Texto para leitura:
Jean Genet, meio século depois, está no ar. O dramaturgo francês, paixão obstinada de José Celso Martinez Corrêa nos anos 90, ele que dirigiu "As Boas" e "Ela", está sendo encenado também por Peter Sellars, prócer da vanguarda globalizada.
O texto é o mesmo "O Balcão" com que o jovem Marcelo Marcus Fonseca arrisca-se, na montagem agora em cartaz no TBC.
Genet é um autor enredado, difícil. O ritmo não é o seu forte, cenas inteiras se confundem, sem uma direção mais obstinada.
Marcelo Fonseca é obstinado. Enfrentou as três horas e meia que resultam de "O Balcão" com um cuidado precioso em cada cena ou frase, buscando significados, contexto, esclarecimento.
Nem sempre é feliz, em "O Balcão". Em momentos -ou quadros, já que muitas cenas são circunscritas- parece nada acontecer, há vazios. Mas logo a montagem se recupera, e a peça vai ganhando forma, levada pelo próprio diretor e ator.
Diz-se que ele é caudatário de Zé Celso. Certamente tem a influência do diretor, na escolha da peça, na escolha da fascinante, carismática Denise Assunção para o elenco (ela interpreta um bispo, ou a fantasia de um bispo), mas "O Balcão" tem uma clara assinatura de Marcelo Marcus Fonseca.
A melhor indicação é a sua própria interpretação, ele que é o protagonista (faz Irma, a dona do prostíbulo em que se passa a peça). Como já havia mostrado na montagem anterior, "Baal", de Brecht, que também protagonizou, o diretor/ator tem uma sutileza, uma suavidade, um lirismo que não fazem par com o fascínio avassalador de Zé Celso.
E são qualidades que contrastam -o que é enriquecedor- com muito do universo de Jean Genet, de contemporaneidade inquestionável em "O Balcão".
Na peça, o bordel é uma alegoria para os conflitos da sociedade, com os "clientes" e suas fantasias, um o juiz, outro o magistrado; sociedade "real" que, por sua vez, dissolve-se às portas do "palácio". Os "bárbaros", como hoje, estão às portas.

Itens fornecidos:

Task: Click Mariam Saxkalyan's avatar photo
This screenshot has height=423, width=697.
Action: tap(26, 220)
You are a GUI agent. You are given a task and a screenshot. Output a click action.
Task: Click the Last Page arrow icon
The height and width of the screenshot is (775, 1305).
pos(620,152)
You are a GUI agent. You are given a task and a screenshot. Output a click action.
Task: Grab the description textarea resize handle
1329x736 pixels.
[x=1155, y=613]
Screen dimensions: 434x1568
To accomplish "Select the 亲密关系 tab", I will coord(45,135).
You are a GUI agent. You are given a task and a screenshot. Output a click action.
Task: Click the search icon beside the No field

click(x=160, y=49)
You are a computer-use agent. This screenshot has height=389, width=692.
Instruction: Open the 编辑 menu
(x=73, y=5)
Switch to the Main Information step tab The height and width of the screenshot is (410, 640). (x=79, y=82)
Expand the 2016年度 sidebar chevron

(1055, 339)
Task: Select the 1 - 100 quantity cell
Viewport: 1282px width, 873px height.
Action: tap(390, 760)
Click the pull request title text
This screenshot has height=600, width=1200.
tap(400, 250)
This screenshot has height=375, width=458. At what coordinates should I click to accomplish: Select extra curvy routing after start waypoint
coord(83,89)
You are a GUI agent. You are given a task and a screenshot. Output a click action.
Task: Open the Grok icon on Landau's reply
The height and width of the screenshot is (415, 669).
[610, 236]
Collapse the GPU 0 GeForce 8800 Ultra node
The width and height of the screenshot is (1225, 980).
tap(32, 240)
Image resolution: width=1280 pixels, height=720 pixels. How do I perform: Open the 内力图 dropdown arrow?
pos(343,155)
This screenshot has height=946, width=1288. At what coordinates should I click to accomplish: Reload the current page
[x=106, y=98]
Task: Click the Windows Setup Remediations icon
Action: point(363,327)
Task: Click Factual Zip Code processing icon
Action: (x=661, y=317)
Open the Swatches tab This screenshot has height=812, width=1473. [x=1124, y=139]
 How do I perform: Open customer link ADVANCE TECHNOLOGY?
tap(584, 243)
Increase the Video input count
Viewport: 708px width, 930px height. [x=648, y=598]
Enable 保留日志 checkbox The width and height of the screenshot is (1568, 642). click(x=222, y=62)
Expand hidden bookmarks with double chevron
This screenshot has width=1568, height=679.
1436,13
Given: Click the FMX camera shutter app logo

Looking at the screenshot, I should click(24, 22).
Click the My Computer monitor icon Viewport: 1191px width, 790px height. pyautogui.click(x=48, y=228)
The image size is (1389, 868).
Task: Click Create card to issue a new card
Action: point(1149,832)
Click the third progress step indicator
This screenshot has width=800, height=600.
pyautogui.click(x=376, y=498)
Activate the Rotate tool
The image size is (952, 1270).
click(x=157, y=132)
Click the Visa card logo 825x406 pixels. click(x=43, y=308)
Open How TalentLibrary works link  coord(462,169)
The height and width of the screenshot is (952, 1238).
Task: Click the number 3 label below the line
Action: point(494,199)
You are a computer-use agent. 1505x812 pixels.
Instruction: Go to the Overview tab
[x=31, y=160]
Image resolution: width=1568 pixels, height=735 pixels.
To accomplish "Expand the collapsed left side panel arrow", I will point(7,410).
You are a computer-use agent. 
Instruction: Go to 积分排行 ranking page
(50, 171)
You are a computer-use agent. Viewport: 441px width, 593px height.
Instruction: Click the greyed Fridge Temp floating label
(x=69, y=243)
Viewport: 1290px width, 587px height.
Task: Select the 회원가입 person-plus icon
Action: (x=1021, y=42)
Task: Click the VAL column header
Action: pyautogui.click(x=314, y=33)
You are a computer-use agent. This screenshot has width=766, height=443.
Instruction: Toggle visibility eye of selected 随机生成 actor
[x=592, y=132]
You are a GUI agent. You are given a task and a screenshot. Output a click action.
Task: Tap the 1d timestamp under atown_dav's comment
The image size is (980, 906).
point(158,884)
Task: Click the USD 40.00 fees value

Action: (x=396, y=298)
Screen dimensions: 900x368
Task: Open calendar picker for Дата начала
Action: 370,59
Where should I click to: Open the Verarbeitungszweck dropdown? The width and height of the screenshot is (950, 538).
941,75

Partes do exercício:
A - Traduza para o inglês a seguinte frase do texto sobre "O Balcão": "O ritmo não é o seu forte, cenas inteiras se confundem, sem uma direção mais obstinada."
B - Imprima, do texto sobre "O Balcão", todo o trecho que vai de "Na peça, o bordel" até "estão às portas.".
Baseie-se exclusivamente no texto sobre "O Balcão", sem recorrer aos itens.

Resolução das tarefas:
A - Rhythm is not his strong point; entire scenes blur into one another, lacking a more determined direction.

B -
Na peça, o bordel é uma alegoria para os conflitos da sociedade, com os "clientes" e suas fantasias, um o juiz, outro o magistrado; sociedade "real" que, por sua vez, dissolve-se às portas do "palácio". Os "bárbaros", como hoje, estão às portas.